Stored data

------

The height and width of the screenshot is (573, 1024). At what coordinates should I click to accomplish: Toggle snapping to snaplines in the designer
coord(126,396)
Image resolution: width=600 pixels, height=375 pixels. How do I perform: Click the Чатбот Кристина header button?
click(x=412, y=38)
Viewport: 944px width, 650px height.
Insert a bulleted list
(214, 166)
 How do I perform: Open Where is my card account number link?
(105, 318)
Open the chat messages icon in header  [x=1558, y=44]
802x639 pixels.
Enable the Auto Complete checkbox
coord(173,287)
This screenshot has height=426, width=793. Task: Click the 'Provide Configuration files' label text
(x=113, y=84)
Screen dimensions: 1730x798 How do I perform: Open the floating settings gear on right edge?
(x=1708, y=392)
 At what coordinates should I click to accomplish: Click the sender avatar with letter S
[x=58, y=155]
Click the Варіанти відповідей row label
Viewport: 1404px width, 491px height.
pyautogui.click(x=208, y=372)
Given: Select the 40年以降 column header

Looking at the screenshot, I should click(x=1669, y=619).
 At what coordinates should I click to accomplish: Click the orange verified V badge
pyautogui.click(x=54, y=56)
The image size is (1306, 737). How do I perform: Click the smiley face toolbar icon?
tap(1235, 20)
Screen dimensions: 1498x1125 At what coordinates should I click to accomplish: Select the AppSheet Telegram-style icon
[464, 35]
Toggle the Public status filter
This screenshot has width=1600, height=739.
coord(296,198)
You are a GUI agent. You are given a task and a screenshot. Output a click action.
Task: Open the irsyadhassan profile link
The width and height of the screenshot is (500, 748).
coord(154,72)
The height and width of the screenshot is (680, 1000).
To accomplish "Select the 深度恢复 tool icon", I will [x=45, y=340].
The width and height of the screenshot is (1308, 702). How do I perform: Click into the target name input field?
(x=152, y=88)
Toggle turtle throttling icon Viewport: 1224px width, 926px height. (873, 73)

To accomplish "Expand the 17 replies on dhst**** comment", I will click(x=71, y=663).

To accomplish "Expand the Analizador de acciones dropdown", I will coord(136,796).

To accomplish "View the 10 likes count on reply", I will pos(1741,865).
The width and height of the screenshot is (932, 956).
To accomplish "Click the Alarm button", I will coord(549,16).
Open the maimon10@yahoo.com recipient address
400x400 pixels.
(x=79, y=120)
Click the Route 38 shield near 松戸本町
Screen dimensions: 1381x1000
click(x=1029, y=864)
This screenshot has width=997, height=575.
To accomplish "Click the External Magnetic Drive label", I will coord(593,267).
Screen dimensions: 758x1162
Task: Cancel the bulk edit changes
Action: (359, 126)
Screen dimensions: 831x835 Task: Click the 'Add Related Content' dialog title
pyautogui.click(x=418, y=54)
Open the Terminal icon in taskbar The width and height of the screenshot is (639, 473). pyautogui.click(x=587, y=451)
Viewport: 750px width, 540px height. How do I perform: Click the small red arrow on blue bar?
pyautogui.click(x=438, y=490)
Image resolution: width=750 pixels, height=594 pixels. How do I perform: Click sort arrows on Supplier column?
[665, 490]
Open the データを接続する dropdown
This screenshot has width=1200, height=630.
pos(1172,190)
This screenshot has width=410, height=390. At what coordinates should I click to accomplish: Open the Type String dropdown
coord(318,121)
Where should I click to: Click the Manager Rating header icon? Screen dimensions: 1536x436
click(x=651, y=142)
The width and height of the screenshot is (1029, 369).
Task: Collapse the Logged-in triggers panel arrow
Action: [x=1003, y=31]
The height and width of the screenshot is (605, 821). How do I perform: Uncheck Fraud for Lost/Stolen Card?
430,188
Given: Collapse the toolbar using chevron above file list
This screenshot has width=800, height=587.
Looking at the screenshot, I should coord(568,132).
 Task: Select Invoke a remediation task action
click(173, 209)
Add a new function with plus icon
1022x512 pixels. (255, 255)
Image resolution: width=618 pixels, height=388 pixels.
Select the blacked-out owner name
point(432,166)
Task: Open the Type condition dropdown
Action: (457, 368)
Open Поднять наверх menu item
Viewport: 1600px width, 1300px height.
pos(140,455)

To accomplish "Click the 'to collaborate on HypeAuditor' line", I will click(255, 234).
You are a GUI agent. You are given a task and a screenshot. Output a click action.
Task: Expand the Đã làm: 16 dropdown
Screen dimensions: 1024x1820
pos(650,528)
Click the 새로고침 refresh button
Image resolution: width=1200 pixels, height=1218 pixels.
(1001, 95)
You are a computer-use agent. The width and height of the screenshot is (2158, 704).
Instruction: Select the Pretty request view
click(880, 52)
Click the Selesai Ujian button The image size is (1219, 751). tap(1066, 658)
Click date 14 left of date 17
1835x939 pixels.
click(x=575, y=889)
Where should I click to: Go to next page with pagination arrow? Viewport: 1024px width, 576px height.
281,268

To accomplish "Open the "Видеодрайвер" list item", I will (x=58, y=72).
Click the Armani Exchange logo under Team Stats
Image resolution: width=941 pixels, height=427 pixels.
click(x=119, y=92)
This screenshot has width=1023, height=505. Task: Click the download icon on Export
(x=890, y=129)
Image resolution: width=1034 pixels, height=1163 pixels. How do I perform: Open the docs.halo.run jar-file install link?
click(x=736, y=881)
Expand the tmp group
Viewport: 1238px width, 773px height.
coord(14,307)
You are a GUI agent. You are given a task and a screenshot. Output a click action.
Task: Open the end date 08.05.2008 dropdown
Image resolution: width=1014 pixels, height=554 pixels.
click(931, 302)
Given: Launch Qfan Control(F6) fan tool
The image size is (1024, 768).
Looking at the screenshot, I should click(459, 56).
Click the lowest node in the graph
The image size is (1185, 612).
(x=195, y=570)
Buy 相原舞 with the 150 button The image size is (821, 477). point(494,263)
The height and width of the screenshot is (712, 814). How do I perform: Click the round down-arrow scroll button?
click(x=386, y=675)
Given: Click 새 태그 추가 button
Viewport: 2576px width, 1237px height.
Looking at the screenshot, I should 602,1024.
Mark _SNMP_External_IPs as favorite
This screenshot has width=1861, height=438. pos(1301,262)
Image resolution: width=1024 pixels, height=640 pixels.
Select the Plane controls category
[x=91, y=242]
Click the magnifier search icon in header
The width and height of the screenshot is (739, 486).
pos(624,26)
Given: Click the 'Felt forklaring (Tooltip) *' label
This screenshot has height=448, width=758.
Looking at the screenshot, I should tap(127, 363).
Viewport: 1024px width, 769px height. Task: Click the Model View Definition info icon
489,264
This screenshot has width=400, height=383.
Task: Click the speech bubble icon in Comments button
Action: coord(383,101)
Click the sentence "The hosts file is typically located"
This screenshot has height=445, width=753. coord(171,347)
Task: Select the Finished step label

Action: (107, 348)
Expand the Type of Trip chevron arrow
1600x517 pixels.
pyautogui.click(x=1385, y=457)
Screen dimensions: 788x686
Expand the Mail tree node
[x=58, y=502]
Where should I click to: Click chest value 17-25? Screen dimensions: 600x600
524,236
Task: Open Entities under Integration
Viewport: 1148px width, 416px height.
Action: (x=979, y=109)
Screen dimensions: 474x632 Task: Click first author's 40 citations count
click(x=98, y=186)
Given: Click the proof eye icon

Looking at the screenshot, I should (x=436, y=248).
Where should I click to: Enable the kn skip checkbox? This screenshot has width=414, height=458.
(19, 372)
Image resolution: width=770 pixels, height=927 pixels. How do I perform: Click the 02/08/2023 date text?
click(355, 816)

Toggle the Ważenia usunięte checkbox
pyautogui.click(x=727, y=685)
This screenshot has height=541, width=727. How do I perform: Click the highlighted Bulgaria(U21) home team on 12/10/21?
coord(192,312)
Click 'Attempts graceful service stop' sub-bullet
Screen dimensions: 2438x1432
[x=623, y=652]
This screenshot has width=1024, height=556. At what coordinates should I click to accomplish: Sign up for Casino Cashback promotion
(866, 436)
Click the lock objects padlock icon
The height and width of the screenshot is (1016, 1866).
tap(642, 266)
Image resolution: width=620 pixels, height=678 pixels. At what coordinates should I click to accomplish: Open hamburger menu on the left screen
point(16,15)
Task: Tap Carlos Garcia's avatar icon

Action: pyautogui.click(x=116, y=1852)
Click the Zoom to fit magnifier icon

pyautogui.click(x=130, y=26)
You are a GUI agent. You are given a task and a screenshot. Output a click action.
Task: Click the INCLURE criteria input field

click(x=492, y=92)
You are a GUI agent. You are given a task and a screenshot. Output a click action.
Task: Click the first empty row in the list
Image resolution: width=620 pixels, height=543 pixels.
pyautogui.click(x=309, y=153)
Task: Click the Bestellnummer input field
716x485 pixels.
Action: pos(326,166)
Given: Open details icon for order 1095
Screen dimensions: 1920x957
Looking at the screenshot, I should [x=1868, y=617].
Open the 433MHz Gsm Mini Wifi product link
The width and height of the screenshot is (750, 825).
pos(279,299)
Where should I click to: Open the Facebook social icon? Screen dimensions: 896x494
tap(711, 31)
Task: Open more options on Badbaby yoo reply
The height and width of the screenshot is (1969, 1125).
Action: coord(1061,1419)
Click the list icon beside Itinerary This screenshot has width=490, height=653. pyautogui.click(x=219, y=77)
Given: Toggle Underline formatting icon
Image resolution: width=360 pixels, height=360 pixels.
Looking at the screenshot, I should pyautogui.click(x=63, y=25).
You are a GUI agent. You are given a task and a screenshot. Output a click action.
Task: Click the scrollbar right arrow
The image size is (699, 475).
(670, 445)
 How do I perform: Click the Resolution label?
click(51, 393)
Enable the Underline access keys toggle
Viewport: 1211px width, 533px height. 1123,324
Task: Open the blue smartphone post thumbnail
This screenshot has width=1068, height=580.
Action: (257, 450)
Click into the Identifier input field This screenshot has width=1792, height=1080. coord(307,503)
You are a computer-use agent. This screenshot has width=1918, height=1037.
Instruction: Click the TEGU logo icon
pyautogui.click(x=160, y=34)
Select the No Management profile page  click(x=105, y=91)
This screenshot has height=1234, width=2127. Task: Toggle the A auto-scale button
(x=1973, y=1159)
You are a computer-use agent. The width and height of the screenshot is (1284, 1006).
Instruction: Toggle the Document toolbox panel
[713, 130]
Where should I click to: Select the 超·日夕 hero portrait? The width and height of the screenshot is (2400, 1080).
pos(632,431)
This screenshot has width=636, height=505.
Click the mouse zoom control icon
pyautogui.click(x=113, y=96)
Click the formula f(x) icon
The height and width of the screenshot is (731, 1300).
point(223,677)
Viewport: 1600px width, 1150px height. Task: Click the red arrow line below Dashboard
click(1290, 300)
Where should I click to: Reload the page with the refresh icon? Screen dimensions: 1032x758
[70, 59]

------

EXERCISE REQUIREMENTS -> Identify all lines in the records above with the word "reply".

OUTPUT OF THE EXERCISE ->
To accomplish "View the 10 likes count on reply", I will pos(1741,865).
Task: Open more options on Badbaby yoo reply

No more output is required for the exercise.